▶ EXTRAIT D'ENTRETIEN
________________

Journaliste 1 : Quelles sont les idées que vous défendez, précisement ? Donc
vous parlez effectivement de nouveau parti communiste, mais quel est votre
programme,
concrètement ?
Angelo : Notre programme est d’instaurer le socialisme en Italie. Il est donc
nécessaire
aussi une révolution armée, nous sommes sûrs de
ça.
Angelo : Pour la révolution armée, bien sûr. Donc nous travaillons pour
préparer cette chose. La différence entre nous et les Brigades Rouges est que
les Brigades Rouges pensent qu’il est possible de faire la révolution avec des
petits groupes qui font des actions armées. Nous pensons qu’il n’est pas
possible de faire la révolution comme ça, nous pensons qu’il est nécessaire que
la révolution armée doit être de masse. Nous sommes pour la dictature du
prolétariat. Nous sommes maoïstes. Pour moi, c’est une victoire sociale, une
victoire que moi aussi, comme toutes les personnes, j’ai besoin. Parce que
continuer à vivre dans une société comme ça, ce n’est pas possible, en
pratique. Pour moi, pour un jeune de 21 ans, penser à un futur, penser de faire
une famille, penser d’avoir un travail, tout ça, c’est toujours plus difficile.
Pour nous,
l’unique société meilleure c’est le socialisme.
Angelo : En France. Mais en effet, la chose intéressante, c’est que l’Italie
n’a jamais demandé l’extradition pour les militants du (nouveau)Parti
Communiste Italien ou pour moi. Elle n’a jamais demandé l’extradition. Cela
démontre aussi qu’il n’existe pas des éléments concrets qui démontrent des
actions
terroristes.
Journaliste 1 : Comment expliquez-vous que votre engagement politique dérange
tellement le
parti de Berlusconi ?
Angelo : Alors, en Italie, oui, se développe une persécution très forte
contre tous les mouvements d’extrême-gauche mais aussi les mouvements des
étudiants et le mouvement syndical. Avec Berlusconi cette répression s’est
développée beaucoup. Presque toutes les organisations d’extrême-gauche se
trouvent dans une enquête pour terrorisme. Maintenant, avec Berlusconi, mais
aussi avec Sarkozy en France se développe un mécanisme qui va réprimer
l’intention, le
projet politique, l’idée, pas l’action.

________________

▶ LIGNES ENREGISTRÉES
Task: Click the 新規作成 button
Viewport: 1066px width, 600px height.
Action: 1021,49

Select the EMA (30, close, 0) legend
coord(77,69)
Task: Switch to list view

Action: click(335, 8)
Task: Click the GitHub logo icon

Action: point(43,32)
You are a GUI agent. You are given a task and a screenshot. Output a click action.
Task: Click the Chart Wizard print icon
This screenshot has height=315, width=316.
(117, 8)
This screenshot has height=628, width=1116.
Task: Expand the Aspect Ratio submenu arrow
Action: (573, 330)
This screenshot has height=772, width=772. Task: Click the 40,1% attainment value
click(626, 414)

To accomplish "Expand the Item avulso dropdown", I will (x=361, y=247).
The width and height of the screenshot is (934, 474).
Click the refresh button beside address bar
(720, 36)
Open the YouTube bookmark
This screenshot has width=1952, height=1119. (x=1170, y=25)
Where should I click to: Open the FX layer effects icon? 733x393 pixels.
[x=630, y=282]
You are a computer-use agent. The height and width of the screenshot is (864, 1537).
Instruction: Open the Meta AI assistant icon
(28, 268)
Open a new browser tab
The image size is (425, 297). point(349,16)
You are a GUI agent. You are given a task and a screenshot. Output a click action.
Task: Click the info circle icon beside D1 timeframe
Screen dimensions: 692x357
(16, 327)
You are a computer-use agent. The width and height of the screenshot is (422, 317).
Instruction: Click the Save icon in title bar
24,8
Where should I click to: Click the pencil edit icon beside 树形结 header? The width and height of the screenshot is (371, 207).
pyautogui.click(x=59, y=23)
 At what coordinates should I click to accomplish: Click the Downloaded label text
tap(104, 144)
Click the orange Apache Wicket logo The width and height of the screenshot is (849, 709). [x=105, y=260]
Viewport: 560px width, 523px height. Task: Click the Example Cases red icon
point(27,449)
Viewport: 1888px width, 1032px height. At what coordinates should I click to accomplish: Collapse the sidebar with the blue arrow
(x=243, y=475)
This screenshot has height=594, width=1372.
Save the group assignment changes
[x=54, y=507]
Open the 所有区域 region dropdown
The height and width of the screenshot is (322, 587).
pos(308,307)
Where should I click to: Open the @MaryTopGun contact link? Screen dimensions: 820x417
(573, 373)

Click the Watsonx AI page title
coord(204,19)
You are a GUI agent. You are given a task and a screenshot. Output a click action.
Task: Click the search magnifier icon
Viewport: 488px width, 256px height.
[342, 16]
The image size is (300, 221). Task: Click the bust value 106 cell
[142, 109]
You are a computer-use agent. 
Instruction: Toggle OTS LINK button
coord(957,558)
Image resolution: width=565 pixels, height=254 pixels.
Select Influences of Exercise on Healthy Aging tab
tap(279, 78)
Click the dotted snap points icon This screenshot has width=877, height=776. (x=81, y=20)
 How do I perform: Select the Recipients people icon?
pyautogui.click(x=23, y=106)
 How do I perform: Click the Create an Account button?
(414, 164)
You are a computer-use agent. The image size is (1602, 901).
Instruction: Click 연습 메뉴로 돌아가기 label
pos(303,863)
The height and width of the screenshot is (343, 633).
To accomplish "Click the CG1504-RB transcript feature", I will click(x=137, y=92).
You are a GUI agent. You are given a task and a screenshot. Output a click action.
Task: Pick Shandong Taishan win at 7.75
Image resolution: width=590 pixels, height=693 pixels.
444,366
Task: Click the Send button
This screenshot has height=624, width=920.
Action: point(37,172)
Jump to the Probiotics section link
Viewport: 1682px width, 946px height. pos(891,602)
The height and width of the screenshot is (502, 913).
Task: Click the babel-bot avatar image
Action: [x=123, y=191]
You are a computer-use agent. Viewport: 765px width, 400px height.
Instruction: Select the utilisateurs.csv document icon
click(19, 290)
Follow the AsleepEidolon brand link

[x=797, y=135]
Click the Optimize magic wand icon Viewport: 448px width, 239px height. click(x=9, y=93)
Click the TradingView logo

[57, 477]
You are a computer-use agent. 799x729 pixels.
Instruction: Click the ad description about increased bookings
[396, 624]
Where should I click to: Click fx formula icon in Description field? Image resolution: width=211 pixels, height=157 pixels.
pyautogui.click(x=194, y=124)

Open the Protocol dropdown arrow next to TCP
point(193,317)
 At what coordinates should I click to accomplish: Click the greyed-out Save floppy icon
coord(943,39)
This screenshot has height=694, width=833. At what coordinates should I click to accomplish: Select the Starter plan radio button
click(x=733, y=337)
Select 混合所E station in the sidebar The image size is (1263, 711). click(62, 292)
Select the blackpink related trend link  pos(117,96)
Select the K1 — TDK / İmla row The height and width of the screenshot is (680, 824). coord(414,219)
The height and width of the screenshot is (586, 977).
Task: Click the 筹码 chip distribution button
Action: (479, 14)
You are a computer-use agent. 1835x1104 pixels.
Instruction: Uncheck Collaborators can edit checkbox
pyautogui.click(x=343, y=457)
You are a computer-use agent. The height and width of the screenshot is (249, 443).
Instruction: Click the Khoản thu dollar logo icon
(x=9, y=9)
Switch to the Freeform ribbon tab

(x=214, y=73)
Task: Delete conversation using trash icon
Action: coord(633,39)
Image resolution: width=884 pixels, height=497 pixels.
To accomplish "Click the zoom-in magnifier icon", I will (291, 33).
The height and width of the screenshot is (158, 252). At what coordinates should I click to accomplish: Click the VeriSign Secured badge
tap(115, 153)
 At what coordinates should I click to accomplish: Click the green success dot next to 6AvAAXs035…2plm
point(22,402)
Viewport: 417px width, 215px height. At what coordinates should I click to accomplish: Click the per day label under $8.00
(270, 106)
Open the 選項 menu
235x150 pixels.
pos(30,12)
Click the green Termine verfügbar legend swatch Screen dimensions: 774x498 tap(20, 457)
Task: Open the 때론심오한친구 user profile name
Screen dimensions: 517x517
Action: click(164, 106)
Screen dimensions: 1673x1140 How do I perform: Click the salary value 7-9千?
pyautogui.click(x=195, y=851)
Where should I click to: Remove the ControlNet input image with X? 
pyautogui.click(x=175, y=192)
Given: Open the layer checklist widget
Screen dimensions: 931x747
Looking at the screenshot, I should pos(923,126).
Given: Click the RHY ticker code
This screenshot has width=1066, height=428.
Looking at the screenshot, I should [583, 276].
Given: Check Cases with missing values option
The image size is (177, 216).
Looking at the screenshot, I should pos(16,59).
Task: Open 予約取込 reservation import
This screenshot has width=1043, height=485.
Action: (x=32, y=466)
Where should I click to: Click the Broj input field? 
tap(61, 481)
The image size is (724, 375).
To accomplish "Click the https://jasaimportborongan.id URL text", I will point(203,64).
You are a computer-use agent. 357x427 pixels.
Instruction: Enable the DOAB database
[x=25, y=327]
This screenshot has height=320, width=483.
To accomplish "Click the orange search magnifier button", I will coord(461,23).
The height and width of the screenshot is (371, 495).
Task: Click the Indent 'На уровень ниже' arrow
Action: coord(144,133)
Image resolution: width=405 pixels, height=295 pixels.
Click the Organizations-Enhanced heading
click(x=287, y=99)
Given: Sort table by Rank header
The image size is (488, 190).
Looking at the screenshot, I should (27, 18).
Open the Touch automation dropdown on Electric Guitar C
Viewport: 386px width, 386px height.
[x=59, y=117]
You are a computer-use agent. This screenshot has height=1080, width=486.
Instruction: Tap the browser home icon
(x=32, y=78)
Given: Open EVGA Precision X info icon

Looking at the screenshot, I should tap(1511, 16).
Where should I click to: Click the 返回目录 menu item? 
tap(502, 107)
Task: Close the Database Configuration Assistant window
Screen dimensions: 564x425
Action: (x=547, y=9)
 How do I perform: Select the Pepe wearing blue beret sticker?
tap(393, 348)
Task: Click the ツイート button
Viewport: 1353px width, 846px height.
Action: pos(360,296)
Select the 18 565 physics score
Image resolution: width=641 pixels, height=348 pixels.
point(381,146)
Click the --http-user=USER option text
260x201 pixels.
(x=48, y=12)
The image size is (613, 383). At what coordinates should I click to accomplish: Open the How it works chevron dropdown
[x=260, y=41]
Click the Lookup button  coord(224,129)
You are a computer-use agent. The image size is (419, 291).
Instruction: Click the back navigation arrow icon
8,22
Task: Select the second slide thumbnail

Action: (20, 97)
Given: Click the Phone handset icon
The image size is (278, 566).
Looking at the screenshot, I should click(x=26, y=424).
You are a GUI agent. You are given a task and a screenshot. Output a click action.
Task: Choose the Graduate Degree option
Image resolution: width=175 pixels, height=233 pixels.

________________

▶ CONSIGNE A
Recopiez le passage de l'extrait d'entretien qui commence par « Angelo : En » et se poursuit jusqu'à « terroristes. », en remplaçant « extradition » par « expulsion ».
▶ CONSIGNE B
Dressez la liste de tous les mouvements qui, selon Angelo dans l'extrait d'entretien, subissent une persécution en Italie.
Les lignes enregistrées forment un matériau distinct de l'extrait d'entretien.

▶ RÉPONSE COMPLÈTE A
Angelo : En France. Mais en effet, la chose intéressante, c’est que l’Italie
n’a jamais demandé l’expulsion pour les militants du (nouveau)Parti
Communiste Italien ou pour moi. Elle n’a jamais demandé l’expulsion. Cela
démontre aussi qu’il n’existe pas des éléments concrets qui démontrent des
actions
terroristes.

▶ RÉPONSE COMPLÈTE B
- les mouvements d'extrême-gauche
- les mouvements des étudiants
- le mouvement syndical